[Opening DATA PROVIDED section]

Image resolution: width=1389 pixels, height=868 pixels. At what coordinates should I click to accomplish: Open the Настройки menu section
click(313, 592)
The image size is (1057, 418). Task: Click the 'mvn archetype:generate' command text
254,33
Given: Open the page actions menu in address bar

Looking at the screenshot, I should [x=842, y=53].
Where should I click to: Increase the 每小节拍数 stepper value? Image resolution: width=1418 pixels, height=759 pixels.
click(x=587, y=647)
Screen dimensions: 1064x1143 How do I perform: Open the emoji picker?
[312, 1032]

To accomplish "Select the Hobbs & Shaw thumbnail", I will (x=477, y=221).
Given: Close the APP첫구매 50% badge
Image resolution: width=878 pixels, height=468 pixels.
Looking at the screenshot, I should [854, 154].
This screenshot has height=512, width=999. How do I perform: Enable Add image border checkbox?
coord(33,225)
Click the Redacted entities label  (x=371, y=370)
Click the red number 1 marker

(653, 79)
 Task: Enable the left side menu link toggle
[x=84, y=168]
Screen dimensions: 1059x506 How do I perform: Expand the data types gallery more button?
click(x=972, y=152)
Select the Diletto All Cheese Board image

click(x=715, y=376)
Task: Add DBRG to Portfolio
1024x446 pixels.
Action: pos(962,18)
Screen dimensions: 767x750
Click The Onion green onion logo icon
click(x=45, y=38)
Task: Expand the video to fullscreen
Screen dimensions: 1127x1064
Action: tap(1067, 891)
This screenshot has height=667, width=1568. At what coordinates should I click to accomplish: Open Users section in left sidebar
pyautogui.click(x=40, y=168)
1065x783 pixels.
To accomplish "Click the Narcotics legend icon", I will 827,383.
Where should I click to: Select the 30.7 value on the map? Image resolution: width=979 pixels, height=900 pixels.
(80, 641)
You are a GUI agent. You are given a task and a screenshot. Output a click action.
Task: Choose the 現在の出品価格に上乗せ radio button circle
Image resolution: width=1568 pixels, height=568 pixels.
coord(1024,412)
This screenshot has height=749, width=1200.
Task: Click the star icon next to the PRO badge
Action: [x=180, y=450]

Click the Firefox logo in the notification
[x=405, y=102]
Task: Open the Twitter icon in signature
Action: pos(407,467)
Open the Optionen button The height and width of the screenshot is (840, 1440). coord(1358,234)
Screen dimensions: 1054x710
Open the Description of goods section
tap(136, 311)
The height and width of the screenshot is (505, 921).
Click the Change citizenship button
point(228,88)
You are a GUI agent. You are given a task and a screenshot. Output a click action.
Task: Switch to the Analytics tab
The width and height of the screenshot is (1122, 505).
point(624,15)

[Closing DATA PROVIDED section]

▶ [WHAT IS EXPECTED] Your task is to repeat each line of the material exactly.

▶ [EXERCISE OUTPUT]
Image resolution: width=1389 pixels, height=868 pixels. At what coordinates should I click to accomplish: Open the Настройки menu section
click(313, 592)
The image size is (1057, 418). Task: Click the 'mvn archetype:generate' command text
254,33
Given: Open the page actions menu in address bar

Looking at the screenshot, I should [x=842, y=53].
Where should I click to: Increase the 每小节拍数 stepper value? Image resolution: width=1418 pixels, height=759 pixels.
click(x=587, y=647)
Screen dimensions: 1064x1143 How do I perform: Open the emoji picker?
[312, 1032]

To accomplish "Select the Hobbs & Shaw thumbnail", I will (x=477, y=221).
Given: Close the APP첫구매 50% badge
Image resolution: width=878 pixels, height=468 pixels.
Looking at the screenshot, I should [854, 154].
This screenshot has height=512, width=999. How do I perform: Enable Add image border checkbox?
coord(33,225)
Click the Redacted entities label  (x=371, y=370)
Click the red number 1 marker

(653, 79)
 Task: Enable the left side menu link toggle
[x=84, y=168]
Screen dimensions: 1059x506 How do I perform: Expand the data types gallery more button?
click(x=972, y=152)
Select the Diletto All Cheese Board image

click(x=715, y=376)
Task: Add DBRG to Portfolio
1024x446 pixels.
Action: pos(962,18)
Screen dimensions: 767x750
Click The Onion green onion logo icon
click(x=45, y=38)
Task: Expand the video to fullscreen
Screen dimensions: 1127x1064
Action: tap(1067, 891)
This screenshot has height=667, width=1568. At what coordinates should I click to accomplish: Open Users section in left sidebar
pyautogui.click(x=40, y=168)
1065x783 pixels.
To accomplish "Click the Narcotics legend icon", I will 827,383.
Where should I click to: Select the 30.7 value on the map? Image resolution: width=979 pixels, height=900 pixels.
(80, 641)
You are a GUI agent. You are given a task and a screenshot. Output a click action.
Task: Choose the 現在の出品価格に上乗せ radio button circle
Image resolution: width=1568 pixels, height=568 pixels.
coord(1024,412)
This screenshot has height=749, width=1200.
Task: Click the star icon next to the PRO badge
Action: [x=180, y=450]

Click the Firefox logo in the notification
[x=405, y=102]
Task: Open the Twitter icon in signature
Action: pos(407,467)
Open the Optionen button The height and width of the screenshot is (840, 1440). coord(1358,234)
Screen dimensions: 1054x710
Open the Description of goods section
tap(136, 311)
The height and width of the screenshot is (505, 921).
Click the Change citizenship button
point(228,88)
You are a GUI agent. You are given a task and a screenshot. Output a click action.
Task: Switch to the Analytics tab
The width and height of the screenshot is (1122, 505).
point(624,15)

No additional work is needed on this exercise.